What if two members of Baltimore’s Wham City Comedy took drugs and time traveled to the lo-fi, experimental underground cinematic heyday of Maya Deren to craft a surreally and absurdly bonkers riff on the Ship of Theseus paradox wherein a sad sack snaps after his girlfriend dumps him because he realizes he cannot escape the self-destructive patterns that have ruled his entire life … not even after he’s been reinvented as a hypnotically gyrating fiend?

The answer is Robby Rackleff (who also writes and edits) and Alan Resnick’s (who also lenses, edits, and provides special effects alongside Eris Deo) Dance Freak.
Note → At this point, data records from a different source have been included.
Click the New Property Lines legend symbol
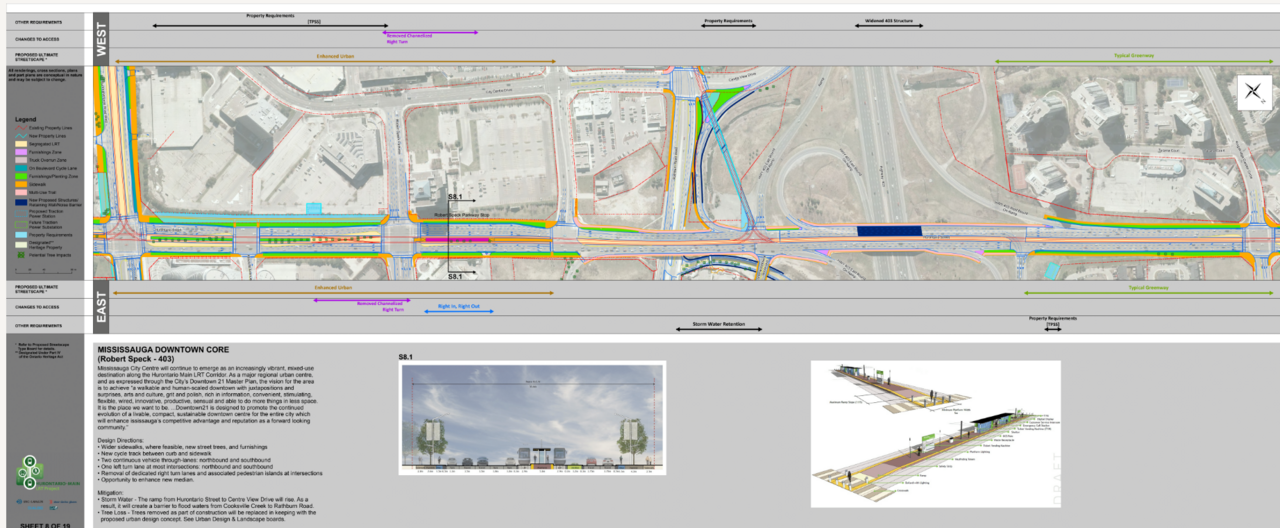Viewport: 1280px width, 528px height. 19,136
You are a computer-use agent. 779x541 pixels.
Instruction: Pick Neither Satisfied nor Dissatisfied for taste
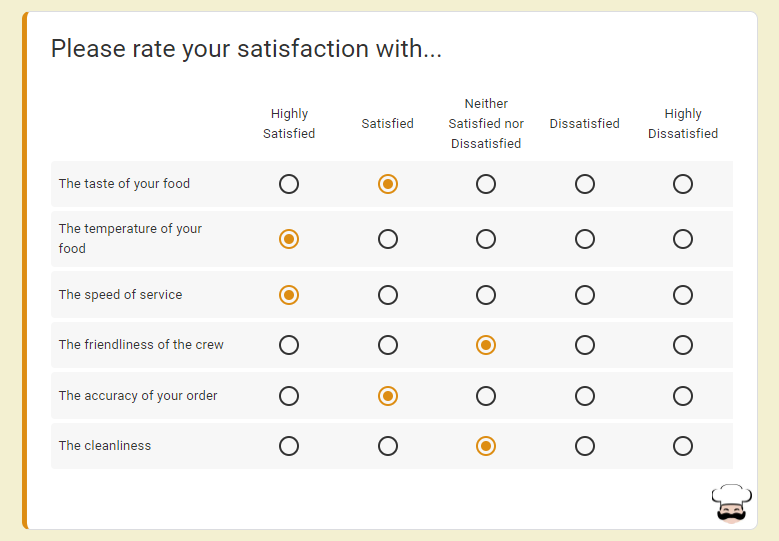(486, 184)
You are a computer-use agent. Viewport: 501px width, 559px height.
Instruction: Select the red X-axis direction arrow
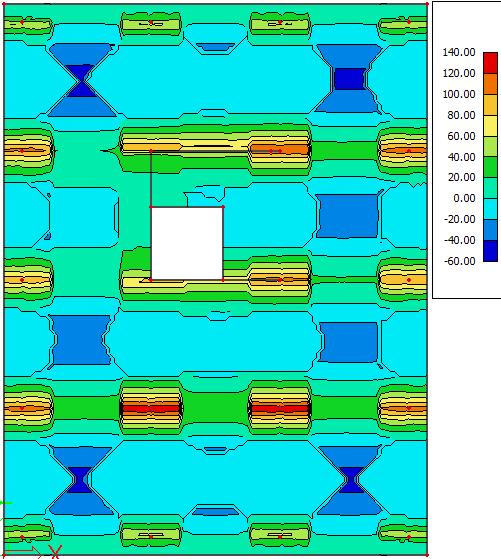22,551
It’s one hundred minutes of pure irreverent nonsense in a gorgeous visual package that utilizes what appears to be old school compositing, direct animation, and trippy transitions to augment some gnarly distortions, repurposed glue guns, and an out-of-body skin suit that’s as much a prison as it is a home.

I’d be lying if I didn’t say those hundred minutes felt like a thousand with the strobing and prolonged gags causing patience to wane. If someone were to nod off, you wouldn’t be missing much during those lapses since there’s rarely anything important going on. Not when the dialogue feels ripped from cringe comedy skits with characters fawning over a political candidate, professing posthumous love for a mentor, and vicariously enjoying someone else’s old game show appearance.
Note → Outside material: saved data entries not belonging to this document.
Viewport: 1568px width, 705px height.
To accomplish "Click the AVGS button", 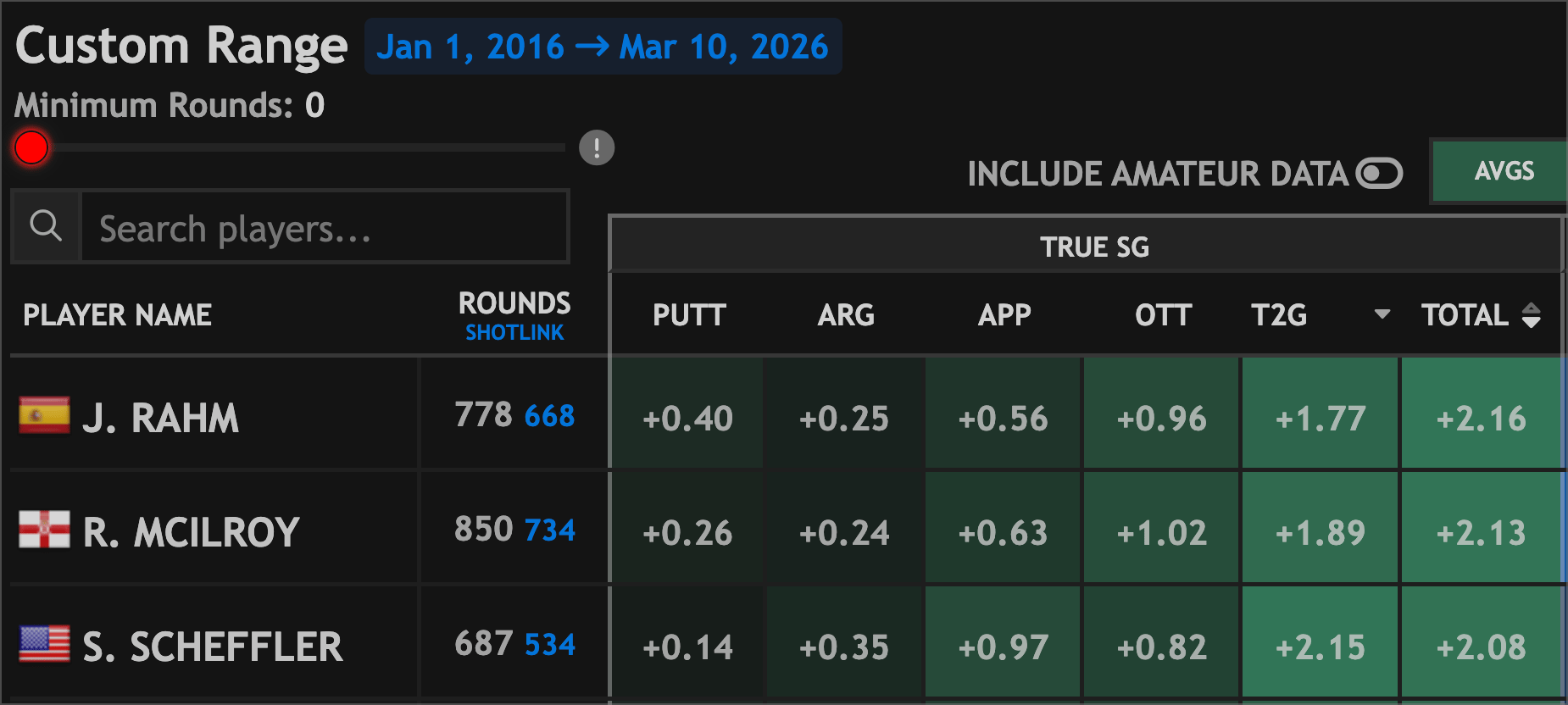I will (x=1504, y=171).
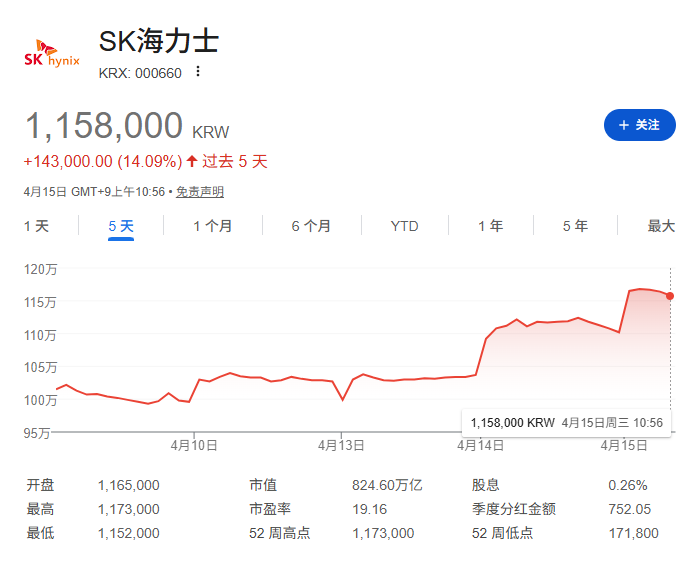Switch to the 1 年 chart range
Image resolution: width=692 pixels, height=565 pixels.
pyautogui.click(x=490, y=226)
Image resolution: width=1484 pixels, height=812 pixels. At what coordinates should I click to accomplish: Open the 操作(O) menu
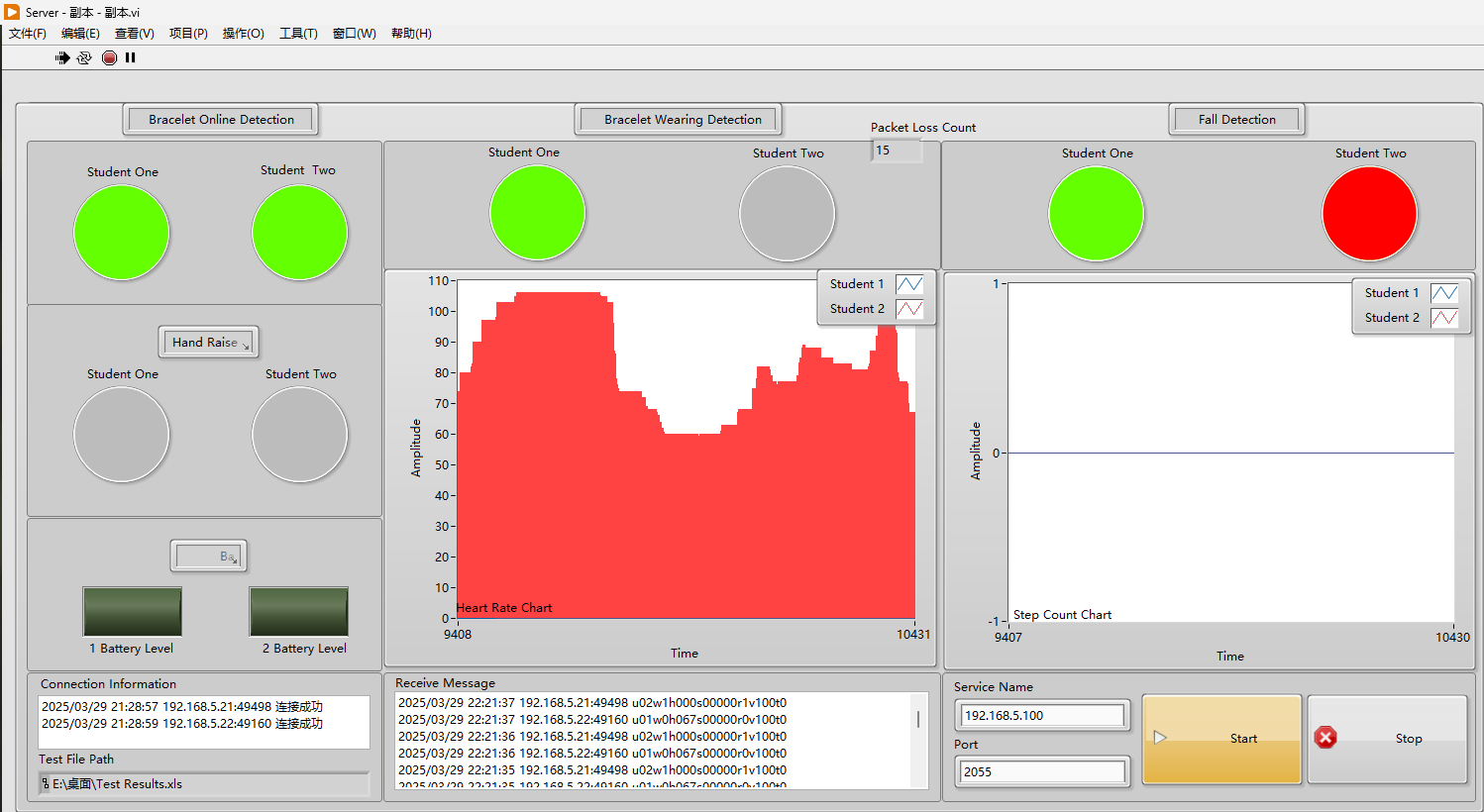point(243,33)
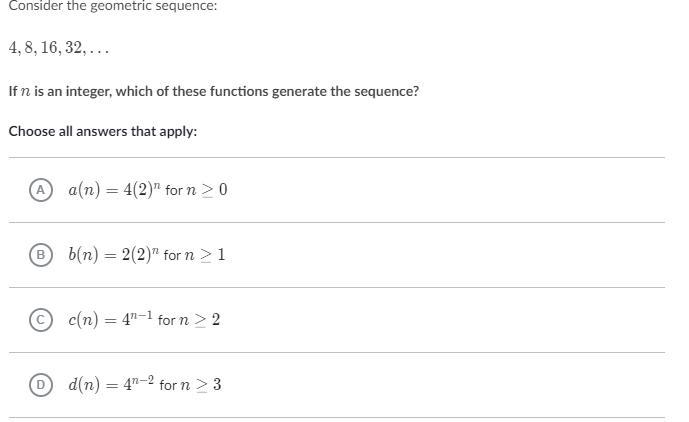The width and height of the screenshot is (689, 422).
Task: Select answer choice A circle
Action: 41,190
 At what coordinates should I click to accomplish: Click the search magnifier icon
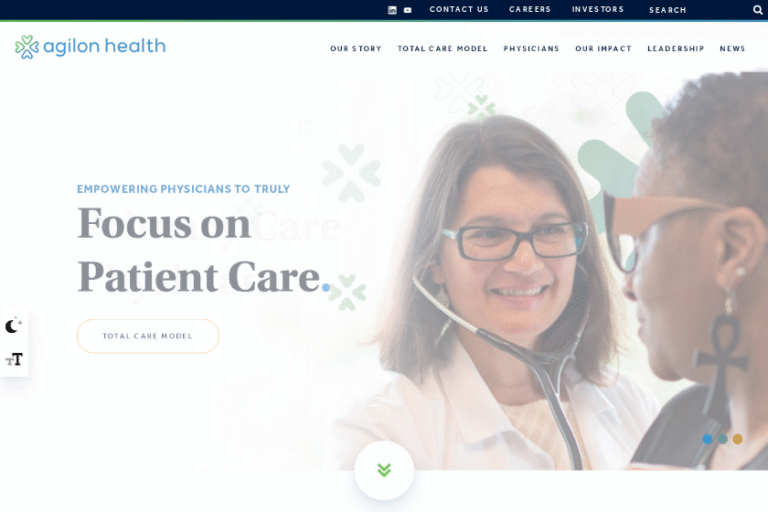click(757, 10)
We meet Obie (Rackleff) as he stumbles through a birdhouse hobbyist lesson before racing across town for his date with Dorty (Megan Koester). We learn a bit about his abandonment issues and desire to force joy into his life through the comfort of routine rather than fun via a dream-like collage of memories before seeing how overcome by fear he is upon being cornered by some of this rapidly disintegrating town’s more unsavory characters.

It’s a who’s who of familiar alt-comedy faces whether Bad Prostitute (Jury Duty: Company Retreat‘s Rachel Kaly) and her Upset Man pimp (Never Change!‘s Nate Varrone) or a trio of Salad Boys that includes Saturday Night Live‘s Sarah Sherman. They hassle Obie until he’s even more despondent than before and perfectly primed to endure Dorty’s “let’s still be friends” speech that inexplicably brings the titular Dance Freak (also Rackleff) into the fold.
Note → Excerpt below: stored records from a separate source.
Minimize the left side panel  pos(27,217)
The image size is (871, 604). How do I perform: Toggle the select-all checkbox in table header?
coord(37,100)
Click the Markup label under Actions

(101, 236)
His moves are mesmerizing. It’s like Elaine Benes if her constantly flailing appendages put you in a trance rather than a state of revulsion. He does it not only because he loves music, but also because the effect makes it easier to kill his prey. Whether it’s the dance itself that melts their insides or a product of him bashing their faces in (depending on you interpretation of on-screen “reality”), this monster’s connection to Obie is unavoidable.

Enter the cops (David Rhodus’ Det. Arsonist and Jamel Johnson’s Det. Gittit), a sympathetic scientist (Sheila Mears’ Dr. Dilly Gorgul, a name you can’t forget since the filmmakers decide to superimpose it onto the proceedings three separate times despite never putting anyone else’s name up), and a belligerent boss (Stavros Halkias’ Megaman) for Obie to contend with and Dance Freak to target. Are they the same person or doppelgängers? Why not both?

Rackleff and Resnick are moving to the beat of their own drum en route to simultaneously homage avant-garde cinema and send it up via farce. Because, while the plot is insane and the characters veritable cartoons, there is a real emotional through line as far as Obie’s journey towards understanding who he is and what he has to offer his loved ones … even if the best thing he can do for them is to erase himself from this world.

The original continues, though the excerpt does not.